**WHAT YOU NEED TO DO:**
1) When is the Vitals Tracker set for national release, according to the Vitalic Health passage?
2) Why, as the Vitalic Health passage tells it, did Jeff Bezos send the Kindle design team to a location away from Amazon's core facility?
3) Write out the part of the Vitalic Health passage that begins at the words "The national release" and stops after "Vitalic Health Initiative.".
== TEXT UNDER STUDY ==
The national release of the Vitals Tracker is set for January 2026. Other Vitalic Health initiatives designed to address the industry’s most complex challenges include:
- Impact Measurement Institute: The Vitals Tracker is its first output
- Swarm Studies: Will bring together diverse stakeholders to explore new solutions for pressing issues
- The Payment Model Consortium: Will seek innovative payment models to test and scale
- The Solutions Studio: Will focus on developing transformational products and services
In a multibillion-dollar, complex system, the success of Vitalic Health will ultimately be measured by the extent to which Americans spend less of their income on healthcare while living longer, healthier lives, said Lisa Eyer, vice president, healthcare market strategy and innovation for HFMA, who was hired to oversee the Vitalic Health Initiative.
That’s a state she hopes to see in the next decade.
“In the near term, success means the U.S. Healthcare Vitals Tracker becomes the standard reference for healthcare system performance — cited in policy debates, earnings calls and board meetings,” Eyer said. “Success means our first swarm studies produce validated interventions that providers and payers actually adopt, not just read about. And success means our payment model consortium proposes at least two concrete changes to payment models that get piloted by major health systems or payers.”
The advantage Vitalic Health brings to the healthcare ecosystem is that it provides a safe space for disruptive thinking outside traditional healthcare organizations, according to Whitney of Jumpstart Health Investors.
Whitney compares the type of disruption likely to be stimulated by Vitalic Health to the approach Jeff Bezos took in giving team members the space to create the Kindle. Bezos knew the Kindle would disrupt the core business of Amazon — shipments of physical books — and so he sent the team charged with designing the Kindle to a location away from Amazon’s core facility.

Traditional healthcare organizations “are in no shape to really innovate within themselves. They’re just not. There’s no track record that proves it,” Whitney said. “Initiatives like Vitalic Health offer a safe space for brave leaders to put some of their smartest people in a room with some of the other smartest people in the industry to get something done that Amazon could never get done within their four walls because their culture just would not support it. And that’s no knock on their culture. It’s just the reality of how organizations that scale work.”
One factor Vitalic Health has in its favor is that there’s a growing appetite for collaboration among healthcare stakeholders, Neuwirth said. He says he believes HFMA is uniquely positioned to convene stakeholders to uncover practical solutions for addressing financial sustainability and better health outcomes.
===
== EXCERPTED DATA ==
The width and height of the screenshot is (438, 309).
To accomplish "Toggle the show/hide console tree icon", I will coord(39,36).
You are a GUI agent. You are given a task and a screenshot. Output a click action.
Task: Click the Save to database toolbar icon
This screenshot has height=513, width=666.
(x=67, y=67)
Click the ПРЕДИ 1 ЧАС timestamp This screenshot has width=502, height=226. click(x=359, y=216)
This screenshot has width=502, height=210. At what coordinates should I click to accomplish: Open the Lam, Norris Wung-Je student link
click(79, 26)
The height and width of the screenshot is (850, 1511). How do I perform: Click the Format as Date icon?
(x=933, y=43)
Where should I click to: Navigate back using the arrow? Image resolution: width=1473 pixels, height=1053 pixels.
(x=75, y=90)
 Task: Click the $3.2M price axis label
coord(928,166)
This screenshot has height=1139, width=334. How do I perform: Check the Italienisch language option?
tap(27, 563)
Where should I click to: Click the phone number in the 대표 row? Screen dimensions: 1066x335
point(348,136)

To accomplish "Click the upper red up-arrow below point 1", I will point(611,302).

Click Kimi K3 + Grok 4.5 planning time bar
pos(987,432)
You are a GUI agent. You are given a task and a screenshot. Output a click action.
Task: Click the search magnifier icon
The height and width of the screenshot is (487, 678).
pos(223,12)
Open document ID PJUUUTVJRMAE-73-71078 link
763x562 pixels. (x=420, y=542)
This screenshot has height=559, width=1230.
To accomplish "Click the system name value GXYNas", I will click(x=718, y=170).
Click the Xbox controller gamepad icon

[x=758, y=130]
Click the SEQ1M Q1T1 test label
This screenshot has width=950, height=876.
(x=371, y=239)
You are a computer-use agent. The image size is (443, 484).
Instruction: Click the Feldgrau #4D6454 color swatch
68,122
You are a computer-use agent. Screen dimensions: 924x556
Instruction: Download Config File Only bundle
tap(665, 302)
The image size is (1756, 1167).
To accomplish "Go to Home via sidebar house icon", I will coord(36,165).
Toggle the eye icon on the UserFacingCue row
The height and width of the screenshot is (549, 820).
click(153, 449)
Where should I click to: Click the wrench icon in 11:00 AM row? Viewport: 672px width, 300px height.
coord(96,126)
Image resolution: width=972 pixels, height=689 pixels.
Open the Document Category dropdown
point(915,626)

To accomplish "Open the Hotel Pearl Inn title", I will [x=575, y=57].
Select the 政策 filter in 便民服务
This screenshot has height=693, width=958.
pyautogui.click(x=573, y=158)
===
**ANSWERS IN ORDER:**
1) January 2026.

2) Bezos knew the Kindle would disrupt Amazon's core business, which was shipping physical books. He therefore sent the team designing it away from the core facility.

3)
The national release of the Vitals Tracker is set for January 2026. Other Vitalic Health initiatives designed to address the industry’s most complex challenges include:
- Impact Measurement Institute: The Vitals Tracker is its first output
- Swarm Studies: Will bring together diverse stakeholders to explore new solutions for pressing issues
- The Payment Model Consortium: Will seek innovative payment models to test and scale
- The Solutions Studio: Will focus on developing transformational products and services
In a multibillion-dollar, complex system, the success of Vitalic Health will ultimately be measured by the extent to which Americans spend less of their income on healthcare while living longer, healthier lives, said Lisa Eyer, vice president, healthcare market strategy and innovation for HFMA, who was hired to oversee the Vitalic Health Initiative.